> **Given entries**
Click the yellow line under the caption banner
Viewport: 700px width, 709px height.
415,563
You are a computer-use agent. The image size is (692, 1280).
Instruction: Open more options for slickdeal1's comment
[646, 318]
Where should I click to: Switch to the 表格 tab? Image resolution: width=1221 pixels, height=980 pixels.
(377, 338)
* * *
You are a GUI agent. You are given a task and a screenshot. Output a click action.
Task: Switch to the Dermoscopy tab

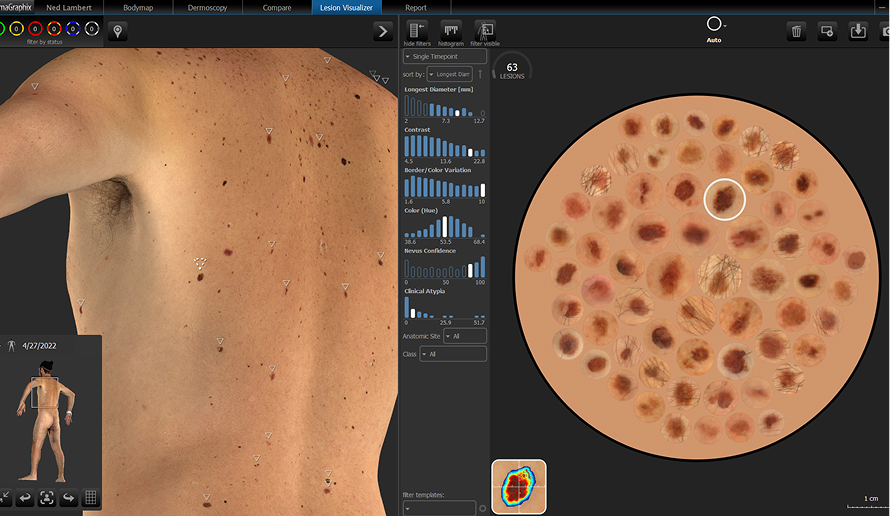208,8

> **Problem to work on**
Return every line above that contains the word "Switch". Case matters.

> **Correct output**
Where should I click to: Switch to the 表格 tab? Image resolution: width=1221 pixels, height=980 pixels.
Task: Switch to the Dermoscopy tab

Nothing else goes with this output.